3.2. High Availability
HDFS is a highly available file system, data gets replicated among the nodes in the HDFS cluster by creating replica of the blocks on the other slaves present in HDFS cluster. Hence whenever a user wants to access his data, they can access their data from the slaves which contains its blocks and which is available on the nearest node in the cluster. And during unfavourable situations like failure of a node, user can easily access their data from the other nodes. Because duplicate copies of blocks which contain user data are created on the other nodes present in the HDFS cluster. To learn more about high availability follow this Guide .
3.3. Data Reliability
HDFS is a distributed file system which provides reliable data storage. HDFS can store data in the range of 100s of petabytes. It stores data reliably on cluster of nodes. HDFS divides the data into blocks and these blocks are stored on nodes present in HDFS cluster. It stores data reliably by creating replica of each and every block present on the nodes present in the cluster and hence provides fault tolerance facility. If node containing data goes down, then user can easily access that data from the other nodes which contains copy of same data in the HDFS cluster. HDFS by default creates 3 copies of blocks containing data present in the nodes in HDFS cluster. Hence data is quickly available to the users and hence user does not face the problem of data loss. Hence HDFS is highly reliable.
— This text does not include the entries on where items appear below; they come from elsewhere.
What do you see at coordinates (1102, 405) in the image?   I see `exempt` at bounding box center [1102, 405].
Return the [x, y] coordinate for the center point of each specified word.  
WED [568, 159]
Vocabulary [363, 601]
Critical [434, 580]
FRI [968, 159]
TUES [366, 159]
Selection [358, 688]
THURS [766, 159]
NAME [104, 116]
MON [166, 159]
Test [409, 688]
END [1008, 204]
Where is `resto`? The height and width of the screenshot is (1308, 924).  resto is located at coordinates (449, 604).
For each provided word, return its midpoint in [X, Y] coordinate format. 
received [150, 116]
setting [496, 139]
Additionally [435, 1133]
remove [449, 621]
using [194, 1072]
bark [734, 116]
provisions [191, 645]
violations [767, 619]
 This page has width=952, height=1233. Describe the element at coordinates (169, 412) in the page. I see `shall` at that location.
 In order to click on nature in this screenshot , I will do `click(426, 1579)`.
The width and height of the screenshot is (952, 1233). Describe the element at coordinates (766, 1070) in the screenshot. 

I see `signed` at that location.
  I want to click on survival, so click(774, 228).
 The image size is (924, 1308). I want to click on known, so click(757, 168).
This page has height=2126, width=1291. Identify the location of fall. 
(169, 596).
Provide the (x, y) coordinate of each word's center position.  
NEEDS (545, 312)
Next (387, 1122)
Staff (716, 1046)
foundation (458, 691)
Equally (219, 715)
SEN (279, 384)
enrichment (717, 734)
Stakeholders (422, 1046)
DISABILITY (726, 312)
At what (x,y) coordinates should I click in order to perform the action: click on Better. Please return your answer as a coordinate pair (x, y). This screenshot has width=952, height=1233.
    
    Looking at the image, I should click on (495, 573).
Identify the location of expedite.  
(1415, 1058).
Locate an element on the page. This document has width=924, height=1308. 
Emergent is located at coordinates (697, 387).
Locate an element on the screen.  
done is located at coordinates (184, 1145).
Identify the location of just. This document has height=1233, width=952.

Data Replication is most important and unique feature of HDFS. In HDFS replication of data is done to solve the problem of data loss in unfavorable conditions like crashing of a node, hardware failure, and so on. As data is replicated across a number of machines in the cluster by creating blocks. The process of replication is maintained at regular intervals of time by HDFS and HDFS keeps creating replicas of user data on different machines present in the cluster. So whenever any machine in the cluster gets crashed, user can access their data from other machines which contains the blocks of that data. Hence there is no possibility of losing of user data. Follow this guide to learn more about the data read operation .
As HDFS stores data on multiple nodes in the cluster, when requirements increase we can scale the cluster. There are two scalability mechanism available: Vertical scalability – add more resources (CPU, Memory, Disk) on the existing nodes of the cluster. Another way is horizontal scalability – Add more machines in the cluster. Horizontal way is preferred as we can scale the cluster from 10s of nodes to 100s of nodes on the fly without any down-time.
3.6. Distributed Storage
In HDFS all the features are achieved via distributed storage and replication. In HDFS data is stored in distributed manner across the nodes in HDFS cluster. In HDFS data is divided into blocks and is stored on the nodes present in HDFS cluster. And then replicas of each and every block are created and stored on other nodes present in the cluster. So if a single machine in the cluster gets crashed we can easily access our data from the other nodes which contains its replica.